Methods— We subjected 48 Sprague-Dawley rats to 90 minutes of middle cerebral artery occlusion by an intraluminal filament. Bilateral regional cerebral blood flow was continuously recorded by laser Doppler flowmetry. Combination therapy with MTH was started at 0, 1, 3, and 5 hours after induction of ischemia. Drugs were given in 1-hour intervals, and hypothermia was maintained for 2 hours. Neurological deficits were assessed daily. Infarct size was planimetrically determined on postoperative day 7.
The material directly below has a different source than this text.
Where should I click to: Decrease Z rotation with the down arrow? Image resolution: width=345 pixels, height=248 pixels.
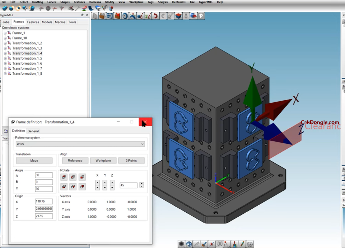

Results— Combination therapy with MTH significantly reduced infarct volume compared with normothermic controls by -74%, -49%, and -45% when applied at 0, 1, and 3 hours after induction of ischemia. Furthermore, these treatment groups showed less neurological deficits on postischemic days 1 and 2 (P<0.05). Onset of treatment 5 hours after middle cerebral artery occlusion failed to significantly reduce infarct formation and neurological deficits.

Conclusions— The therapeutic window of the new combination therapy is at least 3 hours after onset of ischemia, comparable to that of moderate hypothermia (30°C), a grade of hypothermia associated with higher risks of severe side effects.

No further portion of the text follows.